Onwards we drove until we reached Örebro. We filled the week leading up to midsommar with walks in the countryside, dinners of potatoes and herring and cheese, visiting friends, and alternating between the lakeside Finnish sauna and swimming in the freezing cold lake (disclaimer: I’ve totally used some of Stina’s photos below because, well, she’s an actual photographer. As such, I heavily neglected my own photo-taking because she’d do it better anyway. Check out some more of her pictures here)
Stina had a styled wedding to shoot in a barn, so we spent a lot of time picking wildflowers in the woods and making flower crowns. Oh, and picnicking in barns. And meeting cute hedgehogs who came out to say hi.

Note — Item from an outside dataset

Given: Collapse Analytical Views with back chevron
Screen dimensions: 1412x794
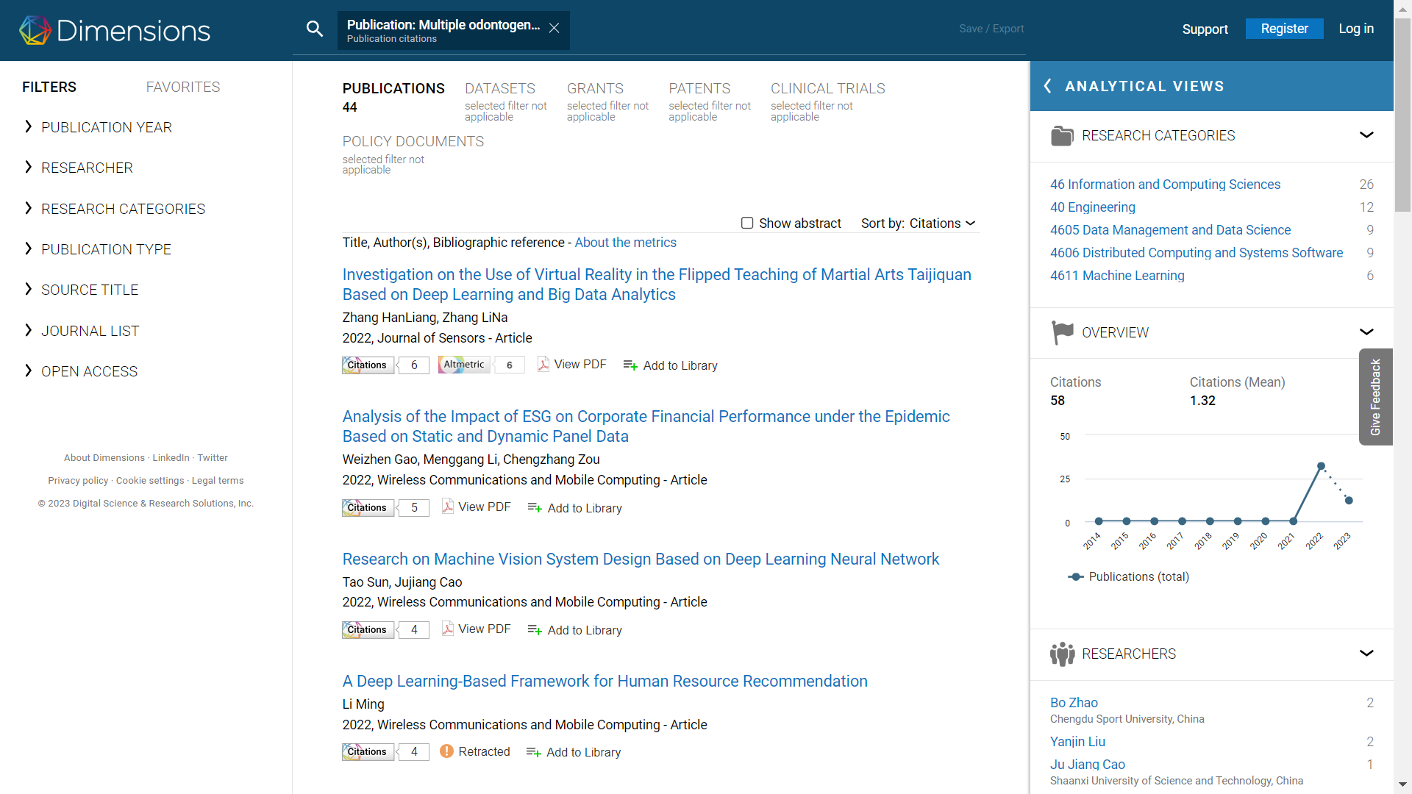Looking at the screenshot, I should pos(1048,86).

And then, before we’d had a chance to get sick of drinking, talking, walking, swimming, the beautiful countryside, or get used to the fact the sun never went down, it was Midsummer.
We were to spend it with a group of Stina’s friends at their potato farm. We woke up at Stina’s parents lake house, and baked raspberry pie to bring along. We head off through the countryside, and found ourselves on a beautiful balcony, overlooking the potato farm bathed in that lovely soft Swedish midsummer light.
The table was decorated with flowers, and filled with pickled herring, bread, cheese, and of course, freshly dug potatoes. Someone had made Gubbröra, which roughly translates as ‘old mans mix’ – a swedish classic egg-mayo-potato-fish-herb mix to spread on dark bread.
After lunch, we kicked off the Midsummer Olympics, filled with games such as ‘identify this piece of wood by smell and touch only’, potato races, and croquet (with sherry of course).
We drank schnapps late into the night. The sky still a dark shade of blue, everyone in the kitchen got out their instruments, and we played and sang in the new day. We sat there on the kitchen floor for hours, listening and tapping along to to folk, blues and Swedish songs. Deep voices singing Cash were punctuated by the occasional female voice singing songs known by all in the room but me.
In between each song the room returned to the deep silence of nighttime in the countryside. We drank coffee and ate raspberry pie, listening to our own private concert, miles from anyone else. When we finally left to head home, the music continued inside. As we left the farmhouse, the wail of the accordion bade us goodbye. The 3am sky still light, we head off home as the sun decided not to set at all, and just skip straight to rising.